Seguire la latitanza di Ratko Mladic è stato un esercizio ancor più facile. Per molto tempo l’ex comandante militare dei serbi di Bosnia non nasconde nemmeno. Belgrado gli paga stipendio e protezione. Le informazioni che l’Aja fornisce perché si proceda alla sua cattura diventano un contributo al perdurare della latitanza. Solo Zoran Djindjic vorrebbe collaborare: per lui fin tanto che Milosevic e Mladic saranno in libertà la stabilizzazione della Serbia sarà impossibile. Djindjic e la Del Ponte si incontrano segretamente negli uffici della polizia ticinese quando Milosevic è ancora in libertà; il premier serbo annuncia che sarà presto arrestato, per reati finanziari, poi le prove dei massacri in Kosovo e i tentativi di occultamento verranno fatti emergere, aprendo la via all’estradizione. Con la stessa operazione che porterà Milosevic all’Aja Djindjic offre di consegnare anche Mladic, ma la cosa non riesce e poco tempo dopo l’unico interlocutore affidabile del TPI in Serbia muore assassinato.
Al di là delle dichiarazioni ufficiali, l’ostilità per l’idea di una giustizia penale internazionale sembra accomunare non soltanto le parti in conflitto, ma anche buona parte della comunità internazionale, soprattutto tra i militari. Per molti diplomatici l’ attivismo dell’Aja è una scocciatura, una mina vagante.
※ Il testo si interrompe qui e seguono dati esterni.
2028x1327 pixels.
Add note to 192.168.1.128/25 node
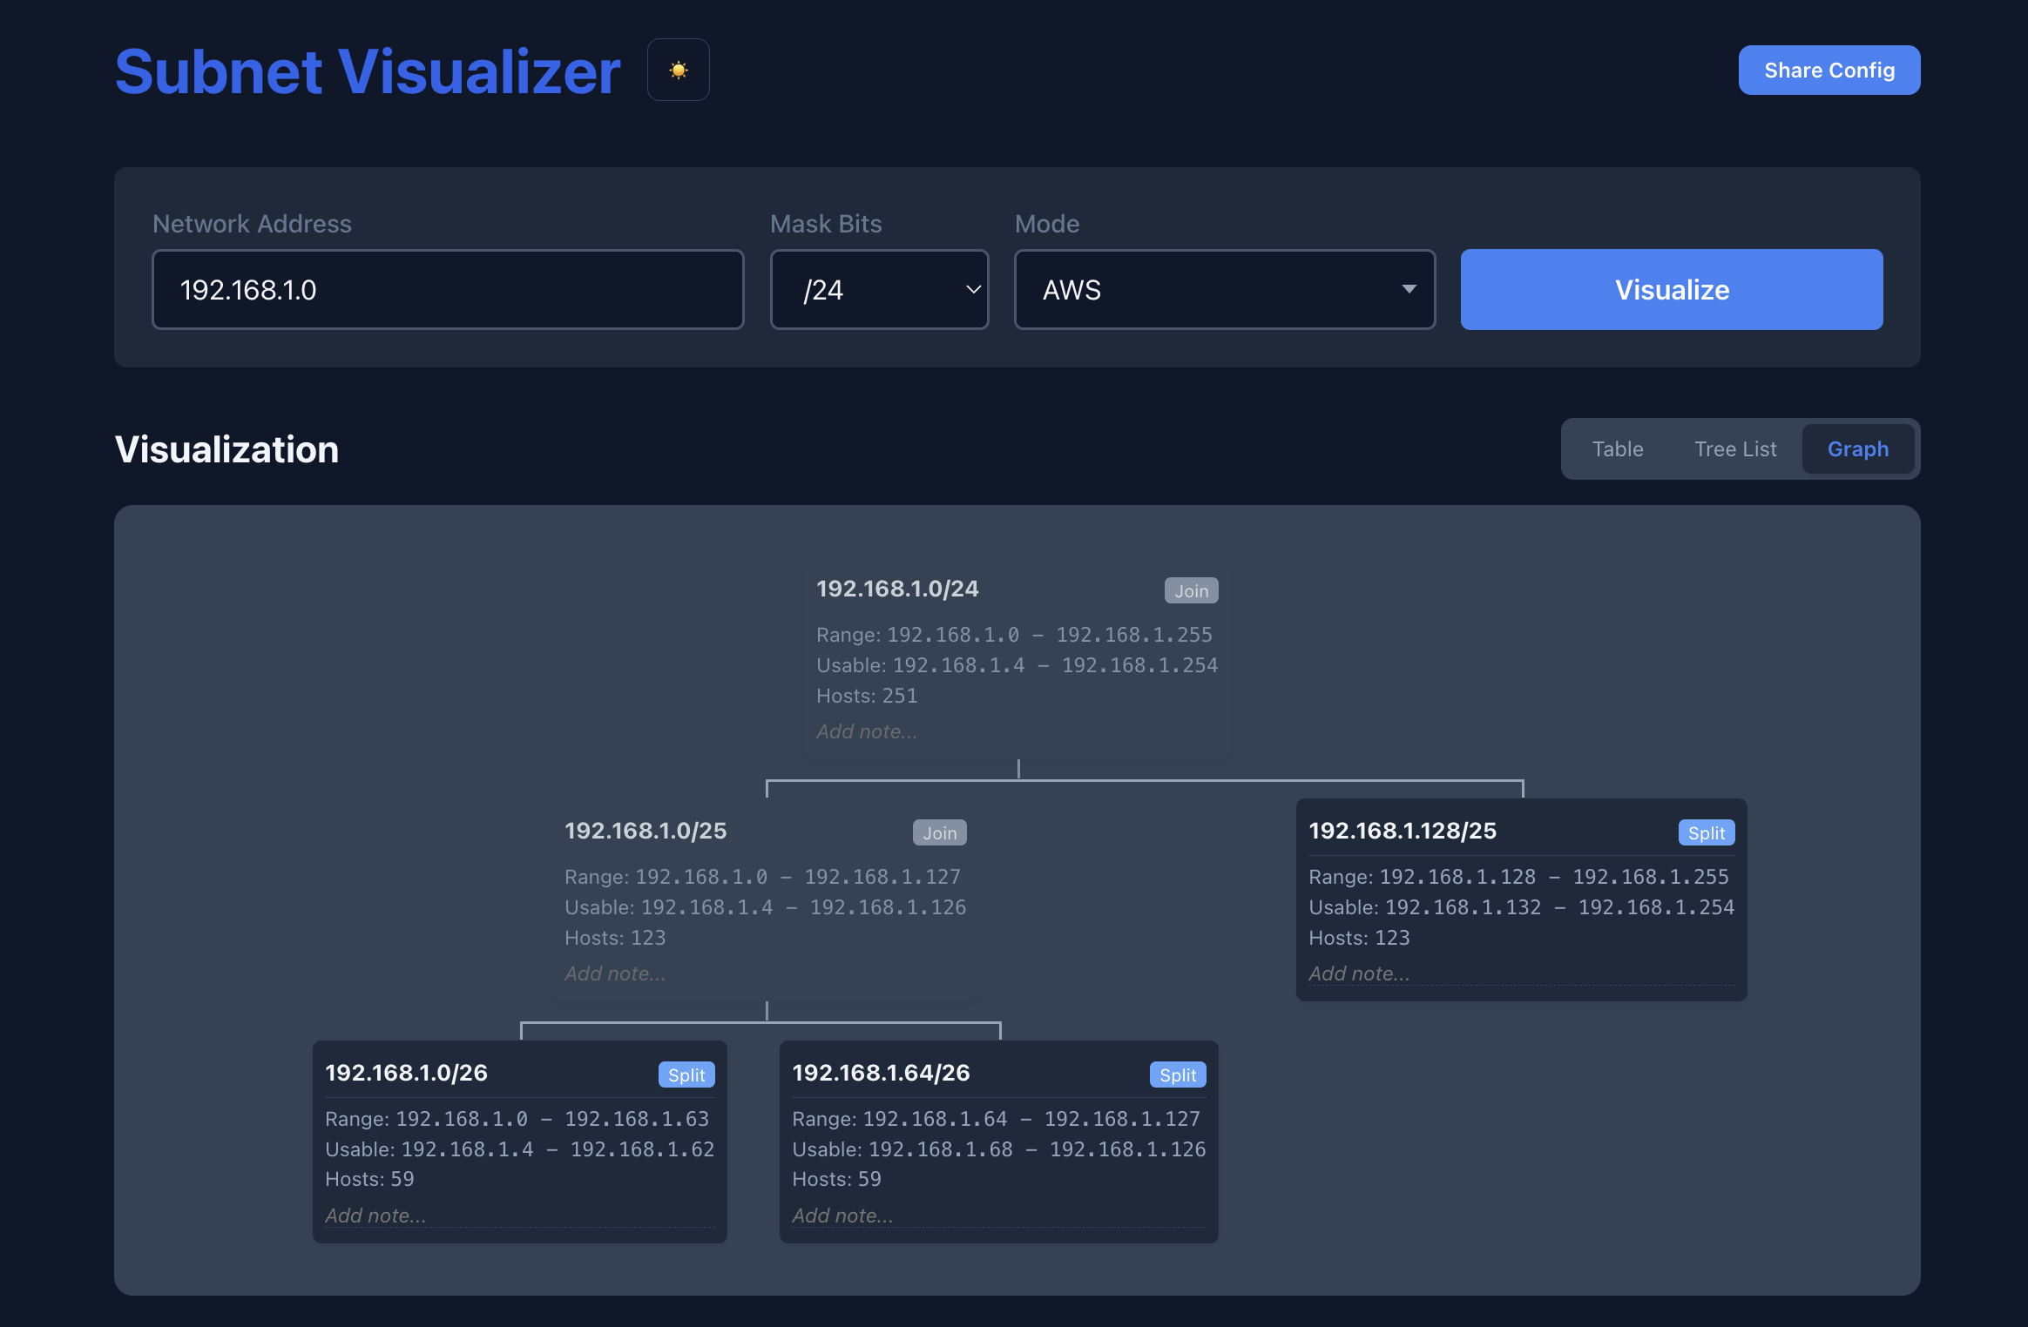1521,973
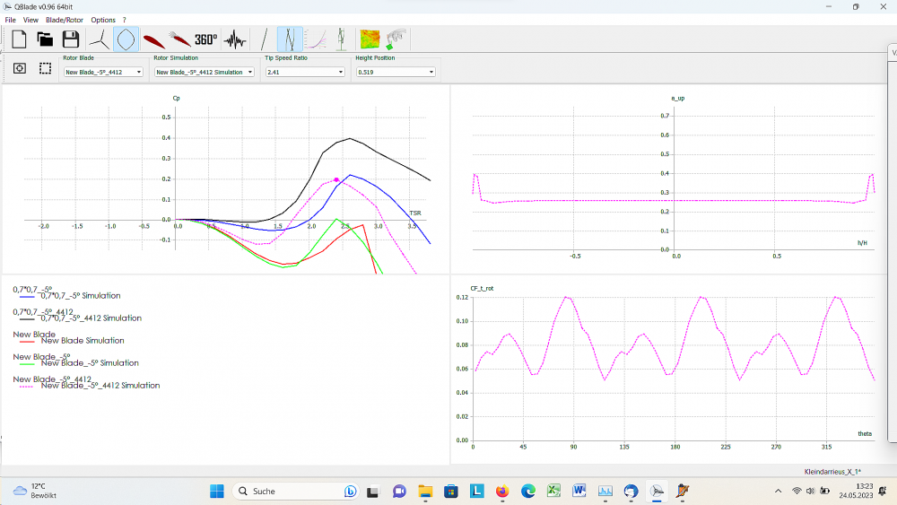Screen dimensions: 897x505
Task: Toggle the dashed-rectangle view icon
Action: pyautogui.click(x=45, y=68)
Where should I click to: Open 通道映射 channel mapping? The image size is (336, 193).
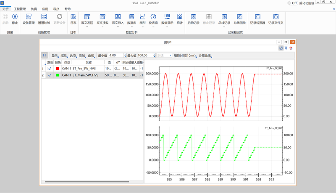[44, 19]
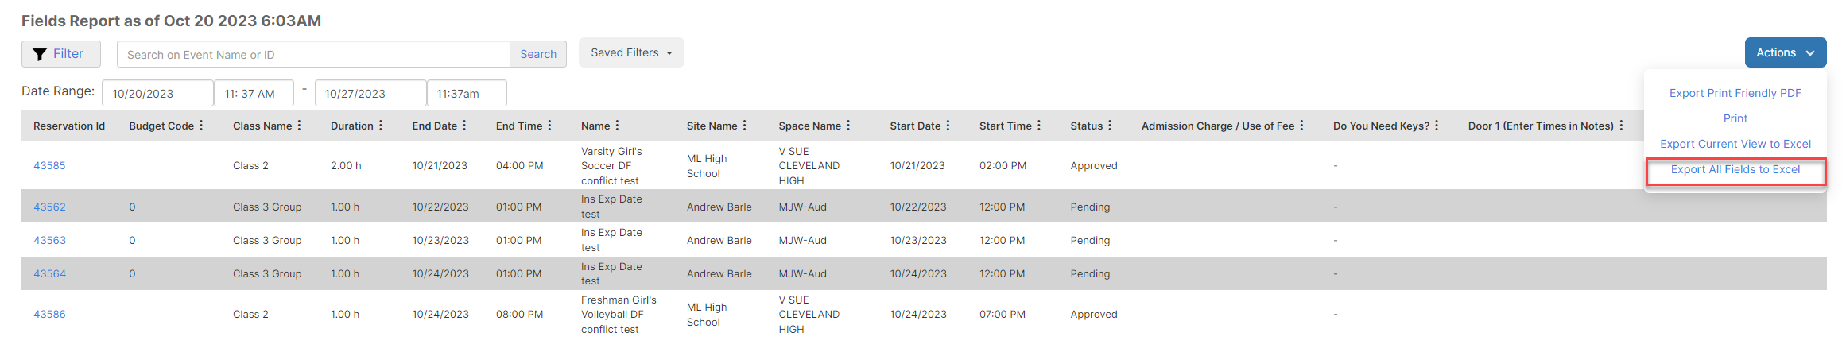Click the 10/20/2023 start date field

[157, 93]
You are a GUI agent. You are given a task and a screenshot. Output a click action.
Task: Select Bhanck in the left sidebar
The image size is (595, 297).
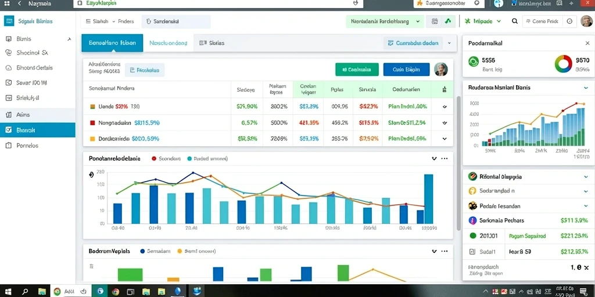pyautogui.click(x=38, y=130)
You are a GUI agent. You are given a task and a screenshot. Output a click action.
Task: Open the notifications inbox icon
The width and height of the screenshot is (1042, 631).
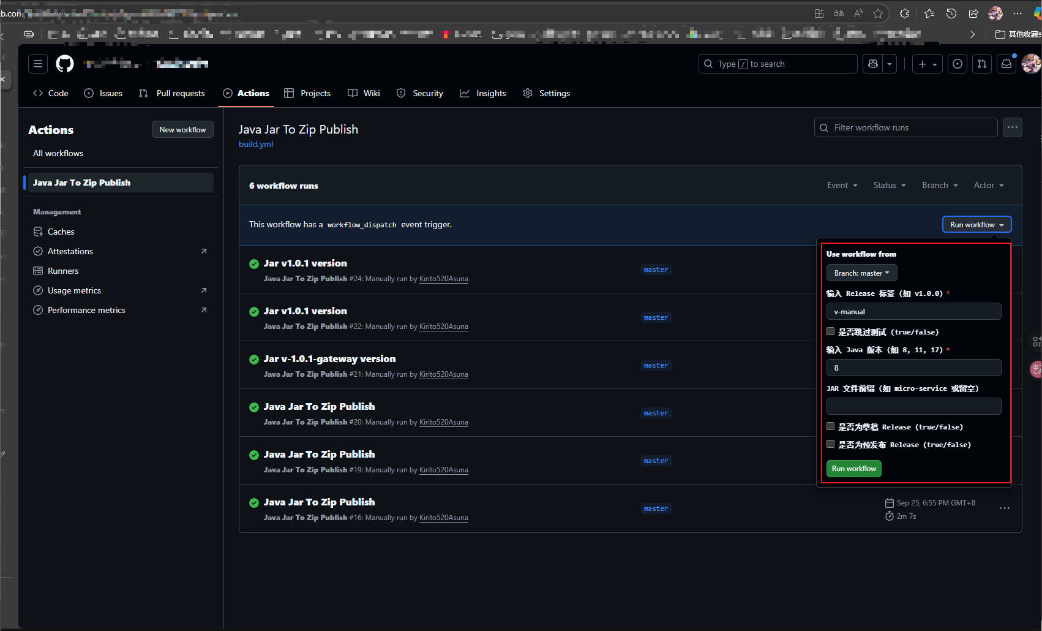click(x=1006, y=64)
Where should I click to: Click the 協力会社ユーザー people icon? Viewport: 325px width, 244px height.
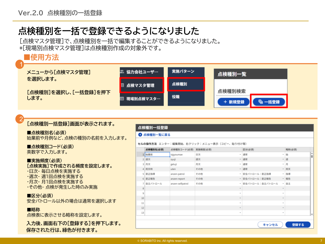click(122, 71)

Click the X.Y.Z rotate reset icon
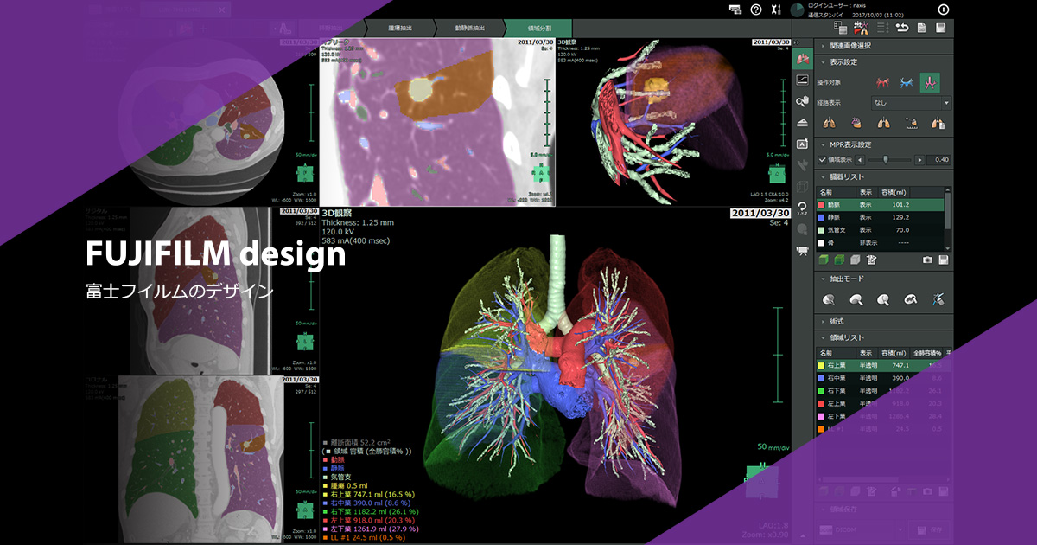click(x=803, y=208)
La stessa Serbia, che denuncia a gran voce i crimini della Nato durante i bombardamenti del '99, si guarda bene dal fornire prove o dal concedere visti agli investigatori.
Negli statuti della nuova Corte Penale Internazionale l’errore commesso con il TPI non è stato ripetuto: i governi, anche i più aperti all’idea di una giustizia internazionale, hanno introdotto ampie facoltà di supervisione. Forse non per caso quel tribunale, dopo avere impiegato anni per entrare in funzione, fino ad ora ha incriminato solo qualche ladro di polli. Nel frattempo Slobodan Milosevic è morto da innocente e la Corte internazionale di Giustizia (sulla base di documenti che Belgrado aveva preventivamente censurato) ha stabilito che la Serbia non era responsabile per ciò che Mladic faceva a Srebrenica. Eppure non era Karadzic ma il presidente jugoslavo Lilic a firmare i decreti delle sue promozioni e avanzamenti di carriera.
Florence Hartmann si riserva la prognosi quanto al futuro della giustizia penale internazionale. La cronaca, non solo dai Balcani, sembra darle ragione: l’ex dittatore liberiano Charles Taylor ha accumulato milioni di dollari su conti svizzeri con il traffico dei diamanti di guerra, ma la sua costosissima difesa viene pagata per intero dalle Nazioni Unite. Il tribunale speciale per la Sierra Leone, che lo deve giudicare, rischia in ogni momento la chiusura causa mancanza di fondi, il che comporterebbe la scarcerazione dell’imputato. Nel frattempo, nonostante i programmi di protezione, più di un testimone è sparito prima di poter confermare in aula le deposizioni rese in istruttoria.
Il libro si chiude e la sensazione che sopra ogni altra resta al lettore è che la giustizia penale internazionale stia nascendo non già grazie alle cancellerie mondiali, ma nonostante loro. Niente affatto una sensazione piacevole.